YOUR TASK:
Can you output the records below exactly as they are written?

EXTRACTED DATA:
------------------------------------------------
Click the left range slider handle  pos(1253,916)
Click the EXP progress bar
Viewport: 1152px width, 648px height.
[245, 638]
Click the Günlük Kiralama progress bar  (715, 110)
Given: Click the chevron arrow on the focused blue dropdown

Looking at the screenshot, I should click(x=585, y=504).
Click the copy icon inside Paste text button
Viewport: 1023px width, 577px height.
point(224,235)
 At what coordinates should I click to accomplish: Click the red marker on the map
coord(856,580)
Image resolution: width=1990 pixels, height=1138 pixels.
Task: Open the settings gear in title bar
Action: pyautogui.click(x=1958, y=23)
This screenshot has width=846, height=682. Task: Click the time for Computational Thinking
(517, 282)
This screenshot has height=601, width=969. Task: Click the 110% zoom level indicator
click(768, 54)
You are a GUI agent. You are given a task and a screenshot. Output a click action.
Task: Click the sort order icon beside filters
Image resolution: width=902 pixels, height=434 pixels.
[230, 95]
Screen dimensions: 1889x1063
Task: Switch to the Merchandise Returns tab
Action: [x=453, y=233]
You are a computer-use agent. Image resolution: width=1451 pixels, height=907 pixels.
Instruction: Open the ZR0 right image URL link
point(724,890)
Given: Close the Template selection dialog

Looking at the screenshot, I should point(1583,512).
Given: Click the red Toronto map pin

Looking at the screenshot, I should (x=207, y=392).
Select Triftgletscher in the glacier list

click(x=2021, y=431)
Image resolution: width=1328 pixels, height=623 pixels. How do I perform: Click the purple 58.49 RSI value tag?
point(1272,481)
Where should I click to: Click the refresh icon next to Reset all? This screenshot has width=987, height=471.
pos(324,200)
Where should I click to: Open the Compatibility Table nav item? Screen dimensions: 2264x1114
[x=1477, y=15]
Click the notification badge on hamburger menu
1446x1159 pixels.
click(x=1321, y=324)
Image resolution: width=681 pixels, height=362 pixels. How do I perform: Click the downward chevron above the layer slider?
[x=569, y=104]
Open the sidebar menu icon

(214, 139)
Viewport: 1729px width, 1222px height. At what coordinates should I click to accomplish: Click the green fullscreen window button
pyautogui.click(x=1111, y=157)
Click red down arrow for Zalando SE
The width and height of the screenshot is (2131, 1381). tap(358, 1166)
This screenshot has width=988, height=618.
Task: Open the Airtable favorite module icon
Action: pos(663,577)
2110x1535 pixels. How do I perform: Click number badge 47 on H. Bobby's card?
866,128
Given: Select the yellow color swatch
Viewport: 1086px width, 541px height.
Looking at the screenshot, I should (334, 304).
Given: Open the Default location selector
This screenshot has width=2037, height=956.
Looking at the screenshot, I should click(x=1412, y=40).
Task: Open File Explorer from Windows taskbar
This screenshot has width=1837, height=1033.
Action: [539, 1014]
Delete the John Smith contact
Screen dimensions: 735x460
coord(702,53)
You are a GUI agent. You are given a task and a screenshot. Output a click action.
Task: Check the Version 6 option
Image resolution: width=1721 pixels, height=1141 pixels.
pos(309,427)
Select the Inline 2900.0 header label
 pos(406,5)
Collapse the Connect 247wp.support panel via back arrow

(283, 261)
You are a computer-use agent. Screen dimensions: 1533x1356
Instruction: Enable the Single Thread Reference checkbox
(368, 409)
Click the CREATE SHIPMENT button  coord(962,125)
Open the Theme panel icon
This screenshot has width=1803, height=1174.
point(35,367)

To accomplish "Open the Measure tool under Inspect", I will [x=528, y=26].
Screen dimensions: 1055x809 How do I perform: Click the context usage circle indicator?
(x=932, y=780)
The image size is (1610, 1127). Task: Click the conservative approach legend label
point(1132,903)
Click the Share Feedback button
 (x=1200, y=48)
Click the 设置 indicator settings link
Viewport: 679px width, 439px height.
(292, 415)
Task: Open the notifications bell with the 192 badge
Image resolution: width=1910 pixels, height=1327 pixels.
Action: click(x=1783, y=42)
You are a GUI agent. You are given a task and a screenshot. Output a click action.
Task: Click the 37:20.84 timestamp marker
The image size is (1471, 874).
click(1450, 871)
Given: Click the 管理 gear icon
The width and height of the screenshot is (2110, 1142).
------------------------------------------------
RESPONSE TO THE EXERCISE:
Click the left range slider handle  pos(1253,916)
Click the EXP progress bar
Viewport: 1152px width, 648px height.
[245, 638]
Click the Günlük Kiralama progress bar  (715, 110)
Given: Click the chevron arrow on the focused blue dropdown

Looking at the screenshot, I should click(x=585, y=504).
Click the copy icon inside Paste text button
Viewport: 1023px width, 577px height.
point(224,235)
 At what coordinates should I click to accomplish: Click the red marker on the map
coord(856,580)
Image resolution: width=1990 pixels, height=1138 pixels.
Task: Open the settings gear in title bar
Action: pyautogui.click(x=1958, y=23)
This screenshot has width=846, height=682. Task: Click the time for Computational Thinking
(517, 282)
This screenshot has height=601, width=969. Task: Click the 110% zoom level indicator
click(768, 54)
You are a GUI agent. You are given a task and a screenshot. Output a click action.
Task: Click the sort order icon beside filters
Image resolution: width=902 pixels, height=434 pixels.
[230, 95]
Screen dimensions: 1889x1063
Task: Switch to the Merchandise Returns tab
Action: [x=453, y=233]
You are a computer-use agent. Image resolution: width=1451 pixels, height=907 pixels.
Instruction: Open the ZR0 right image URL link
point(724,890)
Given: Close the Template selection dialog

Looking at the screenshot, I should point(1583,512).
Given: Click the red Toronto map pin

Looking at the screenshot, I should (x=207, y=392).
Select Triftgletscher in the glacier list

click(x=2021, y=431)
Image resolution: width=1328 pixels, height=623 pixels. How do I perform: Click the purple 58.49 RSI value tag?
point(1272,481)
Where should I click to: Click the refresh icon next to Reset all? This screenshot has width=987, height=471.
pos(324,200)
Where should I click to: Open the Compatibility Table nav item? Screen dimensions: 2264x1114
[x=1477, y=15]
Click the notification badge on hamburger menu
1446x1159 pixels.
click(x=1321, y=324)
Image resolution: width=681 pixels, height=362 pixels. How do I perform: Click the downward chevron above the layer slider?
[x=569, y=104]
Open the sidebar menu icon

(214, 139)
Viewport: 1729px width, 1222px height. At what coordinates should I click to accomplish: Click the green fullscreen window button
pyautogui.click(x=1111, y=157)
Click red down arrow for Zalando SE
The width and height of the screenshot is (2131, 1381). tap(358, 1166)
This screenshot has width=988, height=618.
Task: Open the Airtable favorite module icon
Action: pos(663,577)
2110x1535 pixels. How do I perform: Click number badge 47 on H. Bobby's card?
866,128
Given: Select the yellow color swatch
Viewport: 1086px width, 541px height.
Looking at the screenshot, I should (334, 304).
Given: Open the Default location selector
This screenshot has width=2037, height=956.
Looking at the screenshot, I should click(x=1412, y=40).
Task: Open File Explorer from Windows taskbar
This screenshot has width=1837, height=1033.
Action: [539, 1014]
Delete the John Smith contact
Screen dimensions: 735x460
coord(702,53)
You are a GUI agent. You are given a task and a screenshot. Output a click action.
Task: Check the Version 6 option
Image resolution: width=1721 pixels, height=1141 pixels.
pos(309,427)
Select the Inline 2900.0 header label
 pos(406,5)
Collapse the Connect 247wp.support panel via back arrow

(283, 261)
You are a computer-use agent. Screen dimensions: 1533x1356
Instruction: Enable the Single Thread Reference checkbox
(368, 409)
Click the CREATE SHIPMENT button  coord(962,125)
Open the Theme panel icon
This screenshot has width=1803, height=1174.
point(35,367)

To accomplish "Open the Measure tool under Inspect", I will [x=528, y=26].
Screen dimensions: 1055x809 How do I perform: Click the context usage circle indicator?
(x=932, y=780)
The image size is (1610, 1127). Task: Click the conservative approach legend label
point(1132,903)
Click the Share Feedback button
 (x=1200, y=48)
Click the 设置 indicator settings link
Viewport: 679px width, 439px height.
(292, 415)
Task: Open the notifications bell with the 192 badge
Image resolution: width=1910 pixels, height=1327 pixels.
Action: click(x=1783, y=42)
You are a GUI agent. You are given a task and a screenshot. Output a click action.
Task: Click the 37:20.84 timestamp marker
The image size is (1471, 874).
click(1450, 871)
Given: Click the 管理 gear icon
The width and height of the screenshot is (2110, 1142).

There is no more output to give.